# REQUIREMENT:
Can you turn the lines below into a JSON list of strings, one string per line, skipping blank lines and leaving out the pictures?

-- begin TASK INPUTS --

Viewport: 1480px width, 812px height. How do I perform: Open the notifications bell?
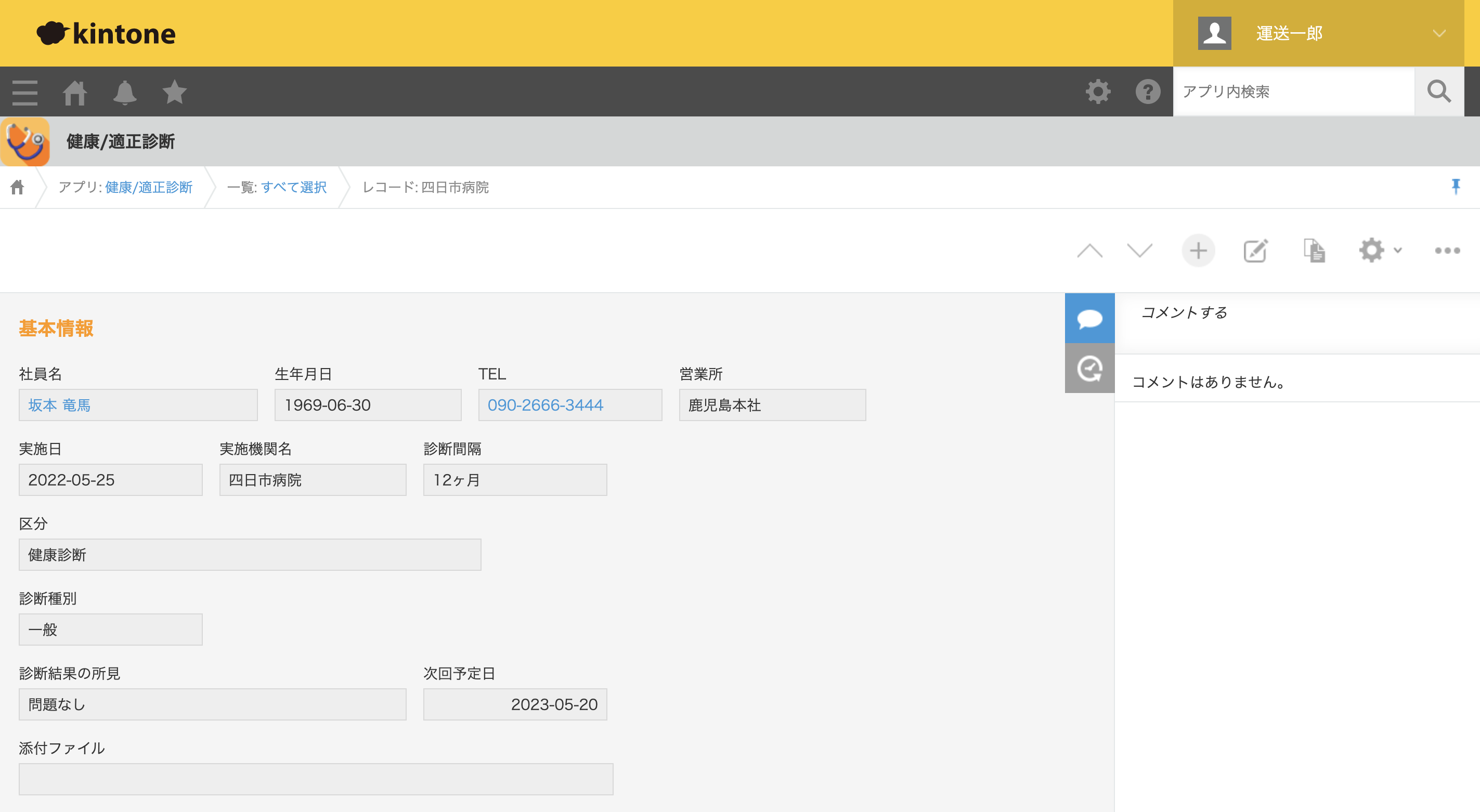point(125,92)
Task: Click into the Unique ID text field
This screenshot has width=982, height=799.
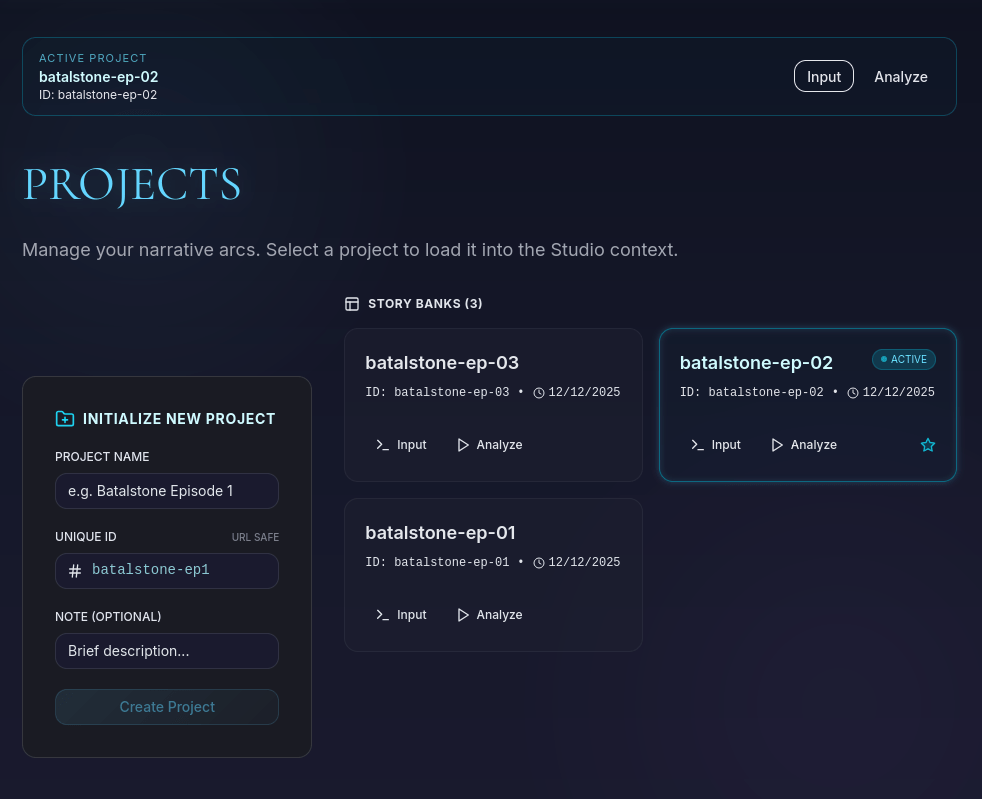Action: [180, 571]
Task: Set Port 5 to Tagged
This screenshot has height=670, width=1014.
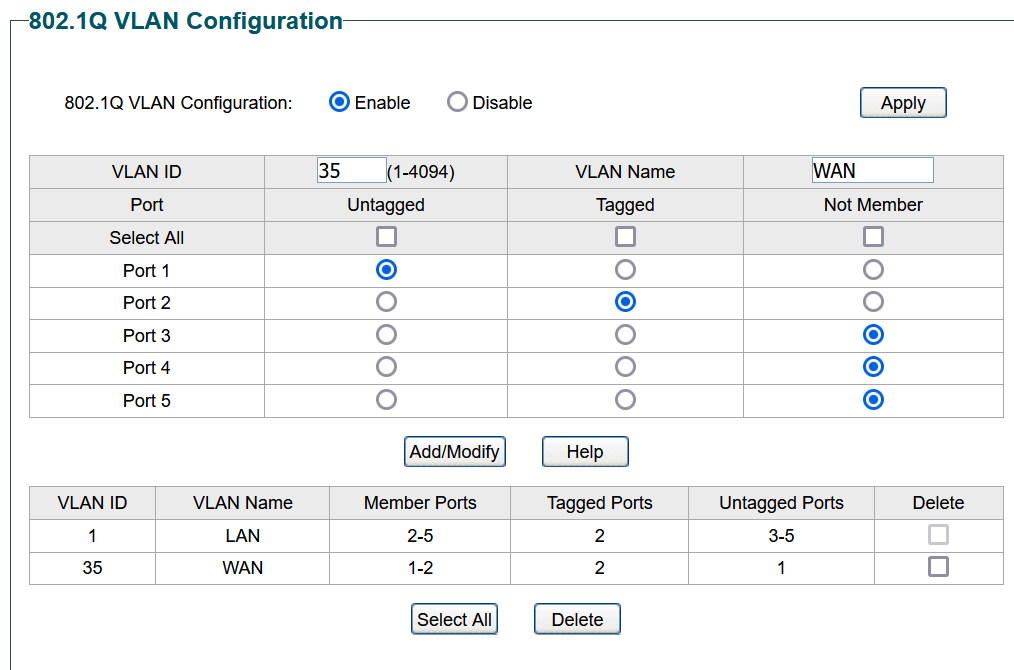Action: pyautogui.click(x=625, y=400)
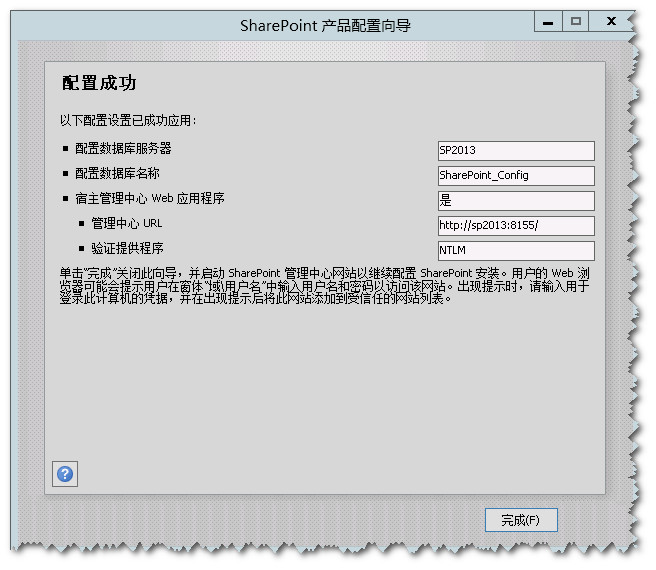The height and width of the screenshot is (570, 656).
Task: Select the SharePoint_Config database name field
Action: point(515,175)
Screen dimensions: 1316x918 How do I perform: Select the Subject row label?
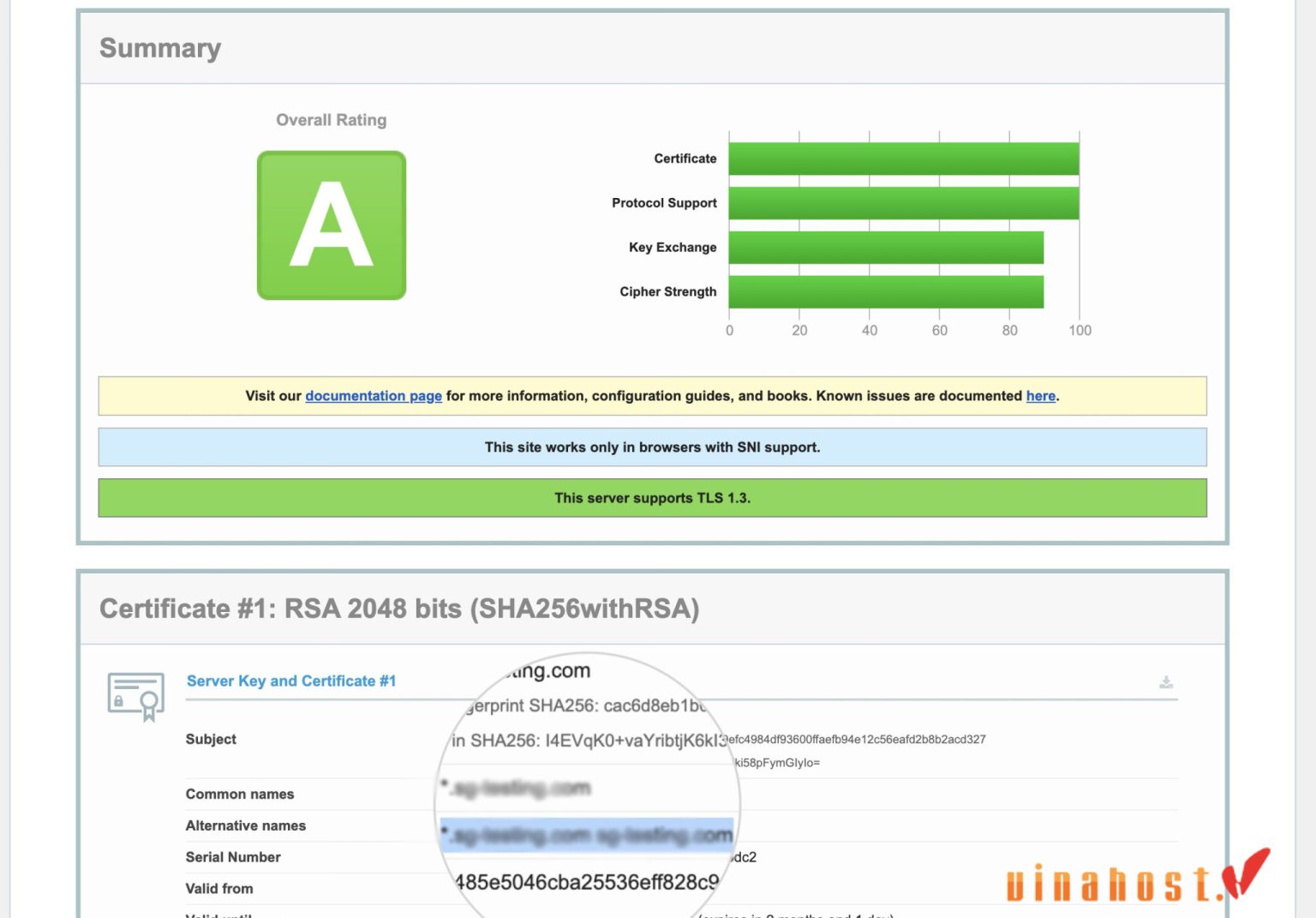[x=210, y=739]
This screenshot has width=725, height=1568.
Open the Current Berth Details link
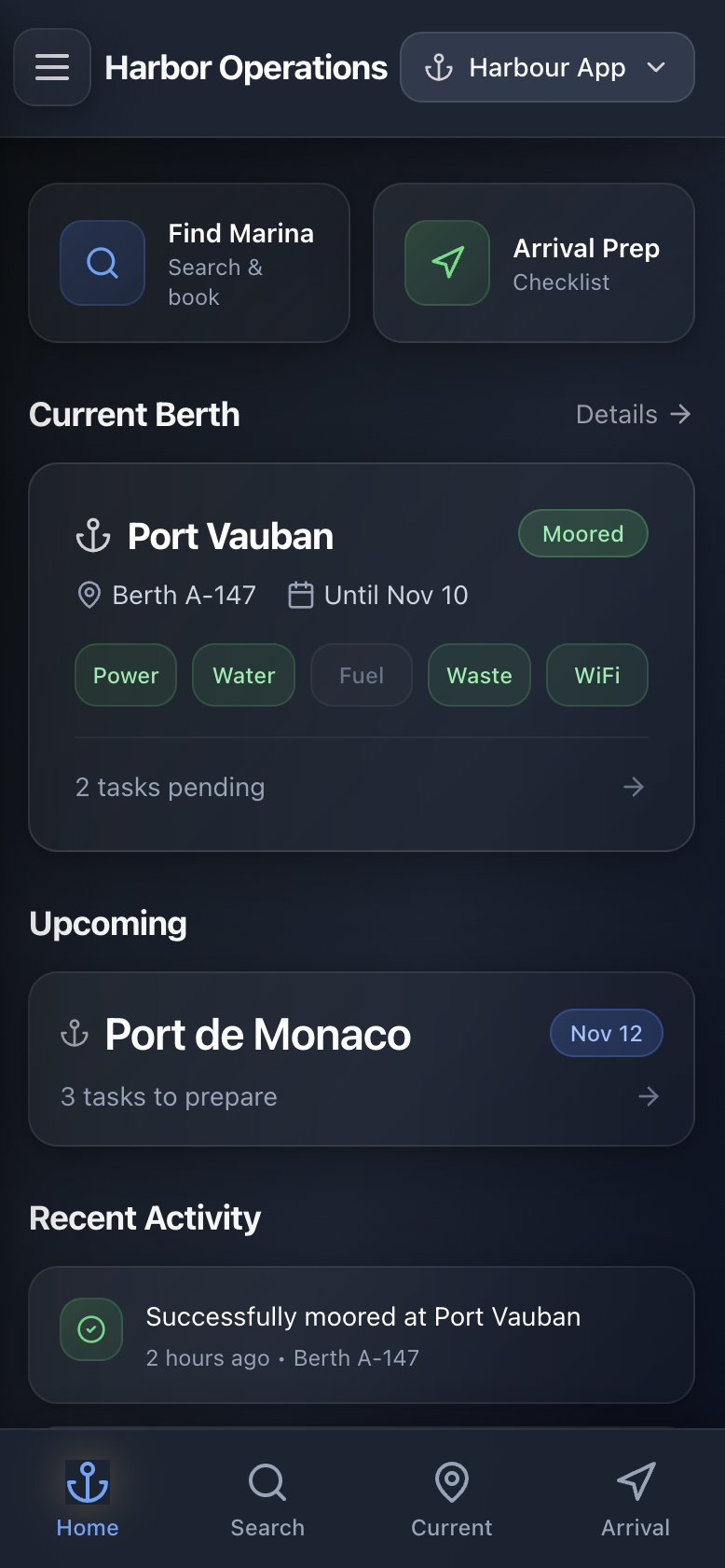tap(633, 414)
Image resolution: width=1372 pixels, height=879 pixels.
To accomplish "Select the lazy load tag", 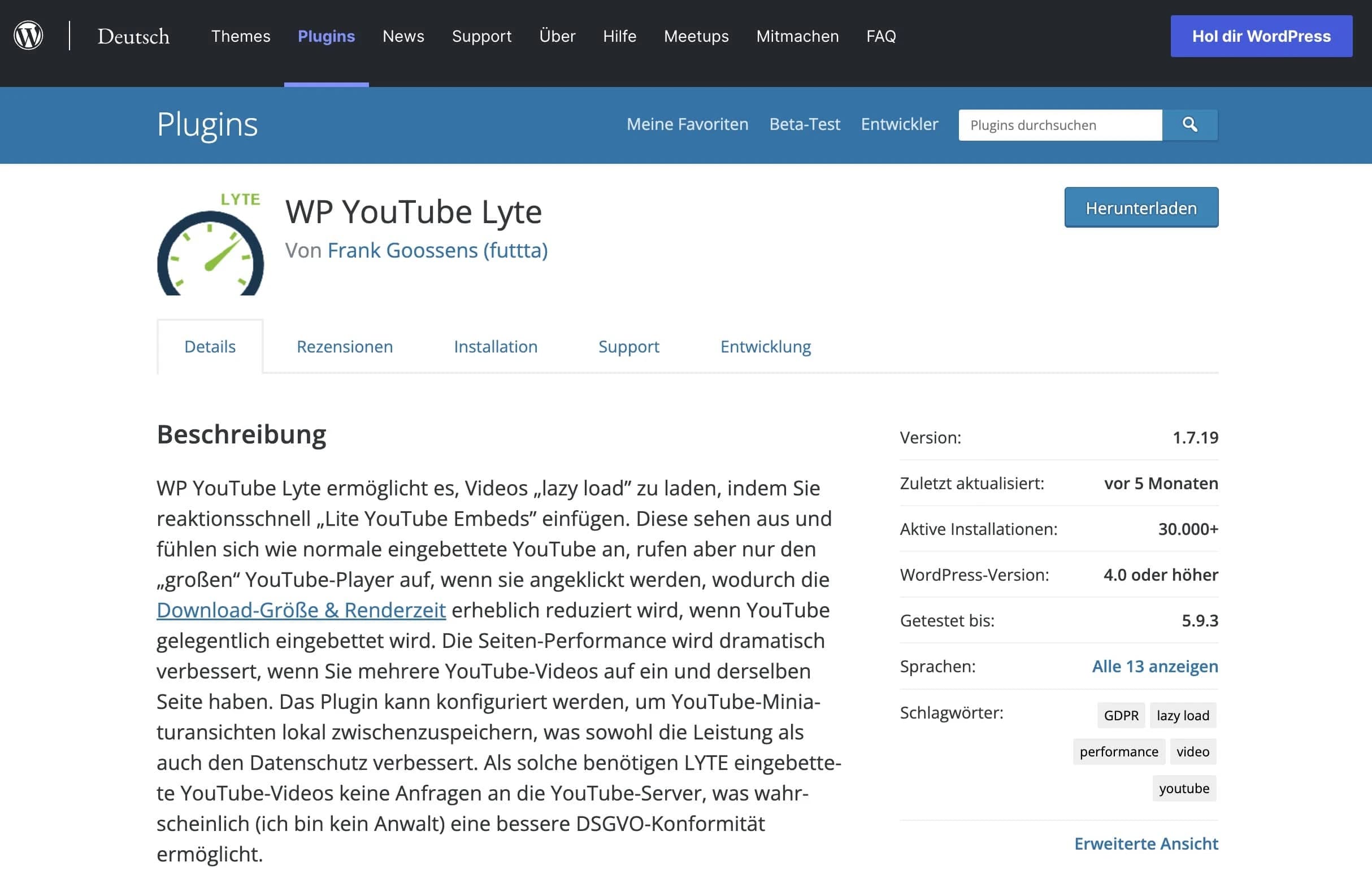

-- end TASK INPUTS --

# SOLUTION:
[
  "Viewport: 1480px width, 812px height. How do I perform: Open the notifications bell?",
  "point(125,92)",
  "Task: Click into the Unique ID text field",
  "This screenshot has width=982, height=799.",
  "Action: [180, 571]",
  "Task: Set Port 5 to Tagged",
  "This screenshot has height=670, width=1014.",
  "Action: pyautogui.click(x=625, y=400)",
  "The height and width of the screenshot is (570, 656).",
  "Task: Select the SharePoint_Config database name field",
  "Action: point(515,175)",
  "Screen dimensions: 1316x918 How do I perform: Select the Subject row label?",
  "[x=210, y=739]",
  "This screenshot has width=725, height=1568.",
  "Open the Current Berth Details link",
  "tap(633, 414)",
  "Image resolution: width=1372 pixels, height=879 pixels.",
  "To accomplish \"Select the lazy load tag\", "
]